Ma non tutti i Socialisti tedeschi hanno queste posizioni. Martin Schulz, ad esempio, decise di rompere l’accordo di diarchia che aveva retto la presidenza del Parlamento Europeo per anni, e che vedeva l’alternanza di socialisti e popolari con un’elezione a metà mandato. Riuscì quindi a prorogarsi il seggio per un “secondo mandato”, giusto in tempo per bandire l’ambasciatore russo e altri diplomatici di Mosca dal Parlamento Europeo, congelando in questo modo qualsiasi attività della Delegazione Parlamentare di Cooperazione con la Federazione Russa. Un mese prima, nell’aprile del 2015, Schulz era in prima fila all’evento di lancio di Politico Europe, insieme ad altri esponenti di spicco come Donald Tusk, allora Presidente del Consiglio Europeo.
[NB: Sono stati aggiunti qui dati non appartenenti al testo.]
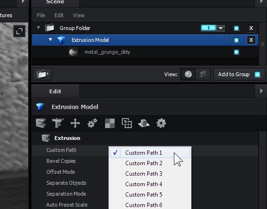Remove Extrusion Model with X button
Viewport: 267px width, 209px height.
tap(251, 40)
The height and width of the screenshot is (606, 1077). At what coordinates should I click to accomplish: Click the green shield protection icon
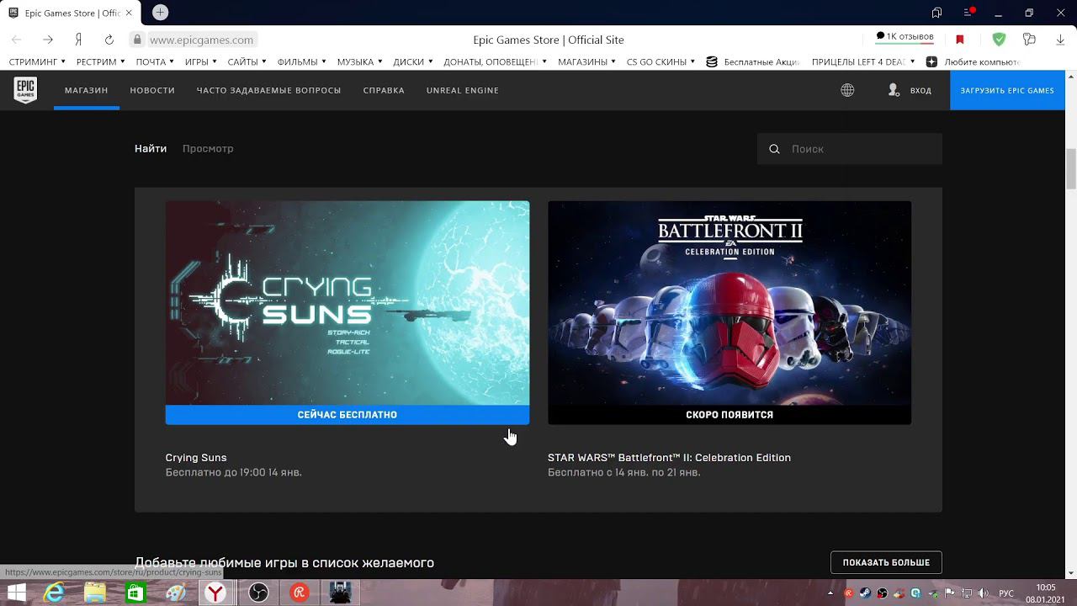point(999,40)
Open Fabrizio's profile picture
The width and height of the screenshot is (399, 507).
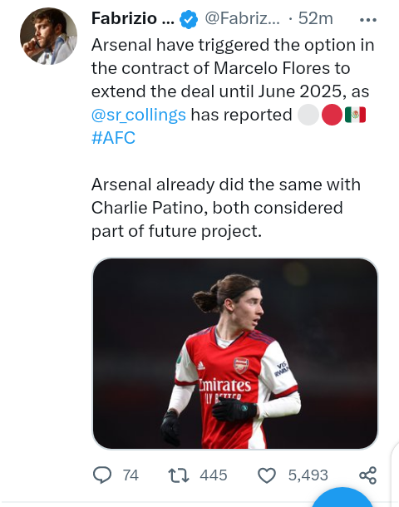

È quindi nel dna di Politico Europe la propensione a non limitarsi a raccontare la politica, ma a volerla anche influenzare e, per quanto possibile, modificarne l’agenda setting. Tanto che in soli cinque anni, stando ai dati dell’EU Media Survey del2018, questa testata online avrebbe persino superato giornali come il Financial Times e The Economist. Questo progetto editoriale tedesco-americano in lingua inglese – che beneficia dell’apporto professionale di 63 giornalisti provenienti da tutta Europa, dei quali almeno 44 sono basati a Bruxelles – affianca alla diffusione di notizie, la copiosa organizzazione di imperdibili eventi che vedono la partecipazione dei pesi massimi della politica europea. E tra analisi e approfondimenti non mancano i retroscena e le inchieste. L’ultima in ordine cronologico riguarda il “caso Szajer”. Politico Europe, infatti, fu il primo a dare la notizia che l’eurodeputato ungherese fedele a Viktor Orbàn aveva partecipato a un’orgia in piena epidemia, violando coprifuoco e misure anti-Covid. Proprio nel momento in cui l’Ungheria di Orbàn insieme alla Polonia di Morawiecki si opponeva all’approvazione del Recovery Fund, tenendo in ostaggio il resto dell’Unione e rischiando di far finire in un nulla di fatto l’ultima presidenza di turno di Angela Merkel.